Supplied data:
▬▬▬▬▬▬
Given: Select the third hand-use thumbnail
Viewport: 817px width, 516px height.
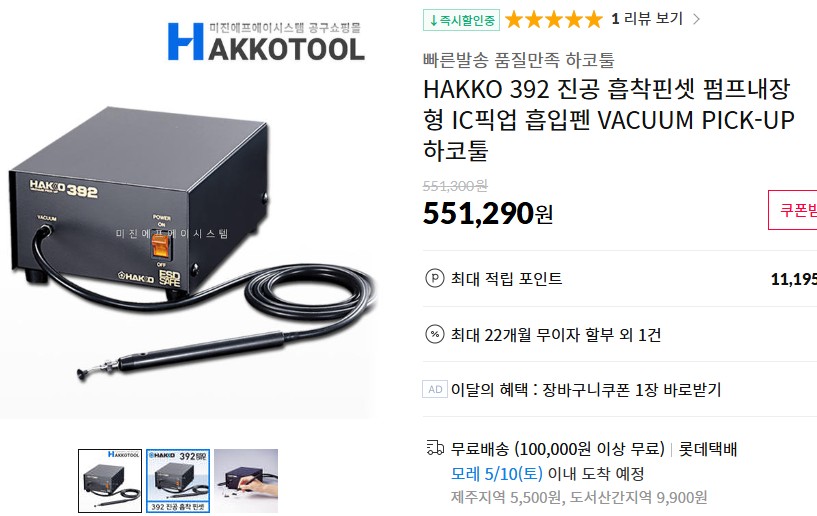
▬▬▬▬▬▬
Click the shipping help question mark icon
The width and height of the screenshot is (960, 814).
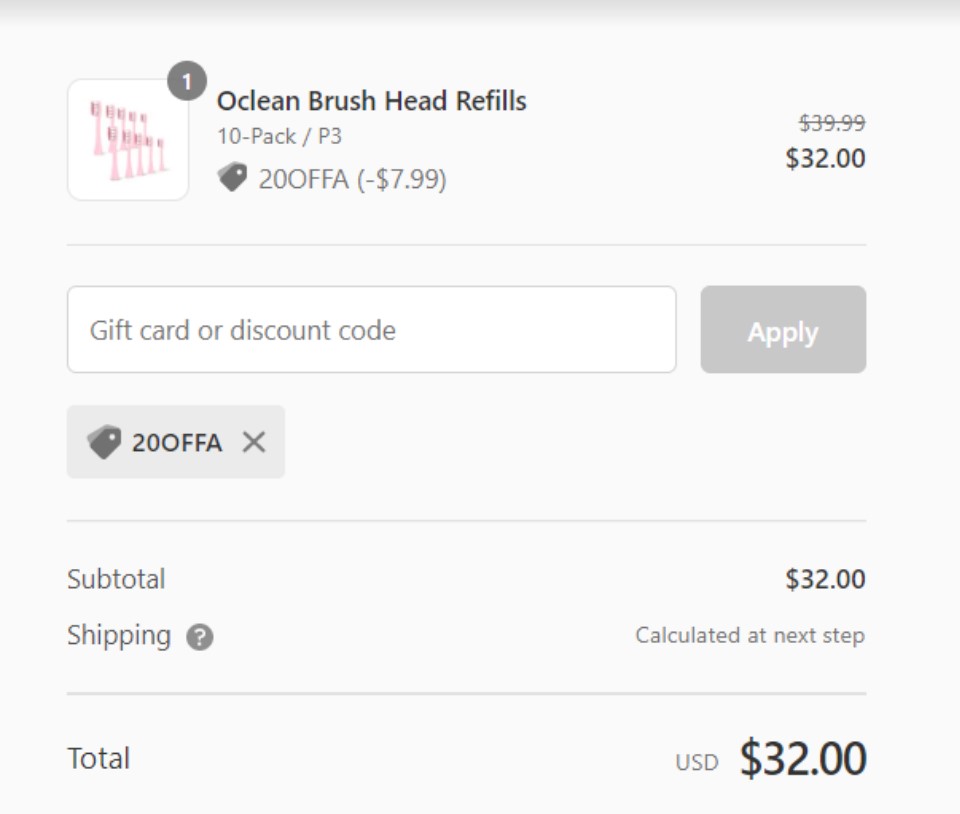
▬▬▬▬▬▬
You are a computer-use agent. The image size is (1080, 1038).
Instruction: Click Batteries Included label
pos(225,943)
▬▬▬▬▬▬
What this task involves: To answer, copy each line from the material above that has the word "height".

Finished exercise:
Viewport: 817px width, 516px height.
The width and height of the screenshot is (960, 814).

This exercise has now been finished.